We previously conducted a nationwide survey of HP in Japan and identified two major causes: immunoglobulin (Ig)G4‐related and anti‐neutrophil cytoplasmic antibody (ANCA)‐related disease.6 IgG4‐related disease is an increasingly recognized disease presenting with a lymphoplasmacytic infiltrate enriched for IgG4‐positive plasma cells in multiple organs,7 which undergo progressive fibrosis.8, 9 Type 2 T helper (Th2) cells play a key role in this condition because IgG4 production is driven by Th2 cytokines.7, 8, 9

In the present study, we established a novel animal model of HP using IgG4‐related disease model mice10 with a mutation (Y136F) in the linker for activation of T cells (LAT) to investigate therapeutic targets.11, 12, 13 LAT controls the development and function of T cells by assembling a multiprotein complex following tyrosine phosphorylation.11, 12, 13 LATY136F mutant mice, in which tyrosine at position 136 of LAT is replaced with phenylalanine, develop an early proliferation of Th2 cells that produce large amounts of Th2 cytokines, leading to hyper‐IgG1 (IgG4 human equivalent) and hyper‐IgEaemia.11, 12, 13 Here, we report inflammatory fibrosis of the dura mater of LATY136F mutant mice with a marked upregulation of the transforming growth factor‐β (TGF‐β)/SMAD pathway, which was effectively treated with irbesartan, an angiotensin II receptor type I (AT1) blocker, which suppressed TGF‐β signaling.

Materials and Methods

Human subjects

Autopsied dura specimens of patients with IgG4‐related HP,14 myeloperoxidase (MPO)‐ANCA‐related HP, idiopathic HP, and cerebral infarction were obtained from the Department of Neuropathology, Institute for Medical Science of Aging, Aichi Medical University (Aichi, Japan) (Table S1). This study involving the analysis of consenting human subjects was approved by The Kyushu University Institutional Review Board for Clinical Research.

Mice

Transgenic offspring of LATY136F mutant mice were genotyped by polymerase chain reaction (PCR) using DNA obtained from ear biopsies. The primer pair for PCR amplification was LATY136F D (5′‐GTGGCAAGCTACGAGAACCAGGGT‐3′ and LATY136F U (5′‐GACGAAGGAGCAAAGGTGGAAGGA‐3′). This study was approved by the Recombinant DNA Experiment Safety Committee of the Graduate School of Medical Sciences, Kyushu University. Animals were handled consistent with the guidelines for the care and use of laboratory animals of our institution.

Pathological analysis

The brain plus skull and the cervical spinal cord plus spinal column were placed in Plank‐Rychlo Solution (Muto Pure Chemicals, Co. Ltd., Tokyo, Japan) for decalcification at 4°C overnight. The tissues were fixed in 10% buffered formalin and processed into paraffin sections (5 μm thick). All sections underwent hematoxylin and eosin (HE) and Masson's trichrome (MT) staining. For immunohistochemistry, deparaffinized sections were hydrated in ethanol and then incubated with 0.3% hydrogen peroxide in absolute methanol for 30 min. The sections were incubated with a primary antibody (Table S2) at 4°C overnight. After rinsing, sections were subjected to labeling with the Envision system (DakoCytomation, Glostrup, Denmark).

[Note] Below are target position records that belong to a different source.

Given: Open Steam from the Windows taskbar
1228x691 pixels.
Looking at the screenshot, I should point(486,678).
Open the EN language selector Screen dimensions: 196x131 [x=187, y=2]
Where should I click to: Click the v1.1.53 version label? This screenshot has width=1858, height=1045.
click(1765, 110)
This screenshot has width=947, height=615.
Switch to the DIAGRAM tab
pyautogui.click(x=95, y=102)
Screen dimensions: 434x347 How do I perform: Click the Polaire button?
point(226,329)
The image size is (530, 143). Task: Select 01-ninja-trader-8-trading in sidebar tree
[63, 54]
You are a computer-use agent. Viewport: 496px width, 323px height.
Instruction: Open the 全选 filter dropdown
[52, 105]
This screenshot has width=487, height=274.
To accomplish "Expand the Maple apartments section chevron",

Indirect immunofluorescence and confocal laser microscopy

All sections were deparaffinized in xylene and rehydrated through an ethanol gradient. Sections were then incubated with primary antibodies at 4°C overnight. After rinsing, sections were incubated with Alexa 488‐conjugated goat anti‐mouse IgG and Alexa 546‐conjugated goat anti‐rabbit IgG (Invitrogen, Carlsbad, CA), and then counterstained with DAPI. Images were captured using a confocal laser microscope system (Nikon A1, Nikon, Tokyo, Japan).

Evaluation of lesion distribution in dural tissues

Brains plus skulls were sliced into coronal sections and examined at five levels: frontal lobe, corpus callosum, hippocampus, brainstem, and cerebellum. The pathology of dura mater around the superior sagittal sinus (SSS) and that of the calvaria at each level were analyzed. The extent of lesions was determined by assessing the inflammatory infiltrates and thickening of the dura at each level of tissue stained with HE. Inflammatory cells infiltrating the dura mater limited to an area around the SSS were termed “DM‐S” lesions, while lesions affecting both the dura mater around the SSS area and toward the calvaria from the SSS were termed “DM‐C”.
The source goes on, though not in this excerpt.